The Ghostmaker
Django, il reduce della Guerra Civile che, con il volto di Franco Nero, è protagonista dell’omonimo western diretto da Sergio Corbucci, porta a spasso una bara. Ma cosa accadrebbe se fosse una bara a portare a spasso un uomo?
Per ideare il suo terzo lungometraggio horror, dopo "Branches" (2004) e "Haunted forest" (2007), è partito da questo interrogativo Mauro Borrelli, conceptual artist di maestri della Settima arte quali Tim Burton, Bernardo Bertolucci e Francis Ford Coppola.
Infatti, al centro della circa ora e mezza di visione abbiamo il televisivo Aaron Dean Eisenberg nei panni del giovane Kyle, studente del college che svuota cantine per poter guadagnare un po’ di soldi; fino al giorno in cui, nel sotterraneo dell’abitazione di una signora piuttosto inquietante, s’imbatte in una particolare bara caratterizzata da un meccanismo a orologeria e contenente la chiave di una scatola musicale.
Bara appartenuta nel XV secolo al costruttore di meccanismi di tortura Wolfgang von Tristen, conosciuto come "L’artigiano del Diavolo" e irresistibilmente attratto dal mondo dell’oltretomba, il quale, proprio tramite essa, riuscì nell’impresa di uscire dal proprio corpo mortale.
Quindi, con il ragazzo e i suoi amici che, al fine di provare la sensazione del passaggio dalla vita alla morte, si sdraiano a turno nella cassa, un dichiarato omaggio a "Linea mortale" (1990); tanto che i protagonisti – rispettivamente con i volti di Jared Grey, Liz Fenning e J. Walter Holland – si chiamano Platt, Julie e Sutton per richiamare alla memoria gli Oliver Platt, Julia Roberts e Kiefer Sutherland interpreti della fanta-pellicola diretta da Joel Schumacher.

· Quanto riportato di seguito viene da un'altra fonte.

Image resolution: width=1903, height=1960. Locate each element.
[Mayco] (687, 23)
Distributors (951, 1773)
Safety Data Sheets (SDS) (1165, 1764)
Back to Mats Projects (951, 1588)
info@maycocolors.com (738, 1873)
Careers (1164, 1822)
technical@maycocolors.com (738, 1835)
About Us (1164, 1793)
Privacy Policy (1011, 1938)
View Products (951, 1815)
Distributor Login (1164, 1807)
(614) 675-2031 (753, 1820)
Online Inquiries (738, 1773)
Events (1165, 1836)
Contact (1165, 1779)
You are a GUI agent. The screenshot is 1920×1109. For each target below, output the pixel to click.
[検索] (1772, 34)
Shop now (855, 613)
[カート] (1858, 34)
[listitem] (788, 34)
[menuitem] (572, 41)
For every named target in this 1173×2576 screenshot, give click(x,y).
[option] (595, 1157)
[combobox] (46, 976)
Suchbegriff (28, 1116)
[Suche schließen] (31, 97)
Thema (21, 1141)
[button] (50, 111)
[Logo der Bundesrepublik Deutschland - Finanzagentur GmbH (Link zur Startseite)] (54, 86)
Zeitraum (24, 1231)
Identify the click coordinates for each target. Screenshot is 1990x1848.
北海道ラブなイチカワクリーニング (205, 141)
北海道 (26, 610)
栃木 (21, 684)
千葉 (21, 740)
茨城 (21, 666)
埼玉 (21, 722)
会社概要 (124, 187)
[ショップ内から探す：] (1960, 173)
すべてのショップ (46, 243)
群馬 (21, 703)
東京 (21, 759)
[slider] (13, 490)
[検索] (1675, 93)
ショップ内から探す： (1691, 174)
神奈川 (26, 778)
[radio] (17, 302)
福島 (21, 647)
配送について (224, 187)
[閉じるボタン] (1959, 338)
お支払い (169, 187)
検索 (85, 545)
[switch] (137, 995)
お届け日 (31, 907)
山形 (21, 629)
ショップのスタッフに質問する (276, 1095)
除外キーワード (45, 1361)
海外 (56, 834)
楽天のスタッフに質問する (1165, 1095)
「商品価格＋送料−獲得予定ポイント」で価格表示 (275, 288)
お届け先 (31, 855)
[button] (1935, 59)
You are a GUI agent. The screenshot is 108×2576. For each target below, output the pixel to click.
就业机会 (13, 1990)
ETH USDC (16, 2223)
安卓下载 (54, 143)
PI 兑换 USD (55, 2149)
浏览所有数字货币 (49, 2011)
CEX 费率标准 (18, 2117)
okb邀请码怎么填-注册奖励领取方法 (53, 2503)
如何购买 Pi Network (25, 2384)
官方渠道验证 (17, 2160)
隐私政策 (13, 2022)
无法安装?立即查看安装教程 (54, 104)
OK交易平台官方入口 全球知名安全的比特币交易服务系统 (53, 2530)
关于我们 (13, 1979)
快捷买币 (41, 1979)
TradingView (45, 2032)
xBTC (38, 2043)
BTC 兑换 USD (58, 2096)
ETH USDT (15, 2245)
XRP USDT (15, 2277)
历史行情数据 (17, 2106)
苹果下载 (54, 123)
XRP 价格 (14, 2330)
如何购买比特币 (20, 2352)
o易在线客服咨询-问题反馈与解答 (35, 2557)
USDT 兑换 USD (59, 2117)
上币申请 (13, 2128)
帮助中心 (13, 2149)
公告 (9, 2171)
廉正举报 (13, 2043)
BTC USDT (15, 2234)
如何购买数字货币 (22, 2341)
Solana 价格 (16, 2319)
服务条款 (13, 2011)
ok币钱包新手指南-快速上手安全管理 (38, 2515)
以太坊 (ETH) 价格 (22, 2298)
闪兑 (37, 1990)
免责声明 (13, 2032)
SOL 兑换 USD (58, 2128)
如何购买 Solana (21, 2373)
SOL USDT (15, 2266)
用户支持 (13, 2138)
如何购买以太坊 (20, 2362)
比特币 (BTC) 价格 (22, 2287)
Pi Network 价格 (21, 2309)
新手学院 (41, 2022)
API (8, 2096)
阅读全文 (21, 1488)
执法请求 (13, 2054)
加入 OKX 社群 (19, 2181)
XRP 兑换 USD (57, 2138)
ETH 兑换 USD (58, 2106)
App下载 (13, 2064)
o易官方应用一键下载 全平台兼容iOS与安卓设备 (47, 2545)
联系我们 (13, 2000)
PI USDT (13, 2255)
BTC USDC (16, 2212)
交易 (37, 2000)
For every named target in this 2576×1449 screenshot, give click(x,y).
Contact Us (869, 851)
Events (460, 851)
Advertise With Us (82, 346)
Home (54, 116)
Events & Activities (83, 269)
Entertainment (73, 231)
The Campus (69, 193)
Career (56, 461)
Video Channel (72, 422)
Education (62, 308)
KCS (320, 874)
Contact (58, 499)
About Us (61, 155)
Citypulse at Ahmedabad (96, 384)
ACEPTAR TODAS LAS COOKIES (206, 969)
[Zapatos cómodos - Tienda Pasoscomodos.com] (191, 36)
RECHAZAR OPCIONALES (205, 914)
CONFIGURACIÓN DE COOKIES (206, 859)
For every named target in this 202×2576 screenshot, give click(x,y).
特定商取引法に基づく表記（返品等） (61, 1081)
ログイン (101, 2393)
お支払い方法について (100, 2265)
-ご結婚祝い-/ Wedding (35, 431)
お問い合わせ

Ma non è l’unico titolo a tornare in mente, in quanto, man mano che il loro improvvisato gioco con l’aldilà provvede a tirargli fuori impulsi e desideri pericolosi, è possibile scorgere più o meno vaghe somiglianze sia con "Ghost - Fantasma" (1990) di Jerry Zucker che con "Le morti di Ian Stone" (2007) di Dario Piana.
Citazionismo voluto o casualità, l’importante è che l’insieme, principalmente basato sull’attesa e che relega nella sua fase finale i momenti più coinvolgenti, dimostra di essere in grado di funzionare in maniera dignitosa, nonostante gli eccessivamente lenti ritmi di narrazione.
E, se riesce nell’impresa di non scendere mai al di sotto della sufficienza, con ogni probabilità lo si deve anche al lodevole cast tecnico internazionale, comprendente, tra gli altri, Charles Bornstein, montatore di "Halloween - La notte delle streghe" (1978), e il musicista Christopher Young, il cui curriculum include "Hellraiser" (1987) e "The uninvited" (2009).
In ogni caso, però, considerando anche la presenza di Fabio Segatori – autore di "Terra bruciata" (1999) e "Hollywood flies" (2005) – tra i produttori, una pellicola di genere dal cuore tricolore, capace di oltrepassare a basso budget i confini dello stivale nello stesso modo in cui, tanti anni fa, si faceva da queste parti.
La frase:
"La morte è sempre al nostro fianco".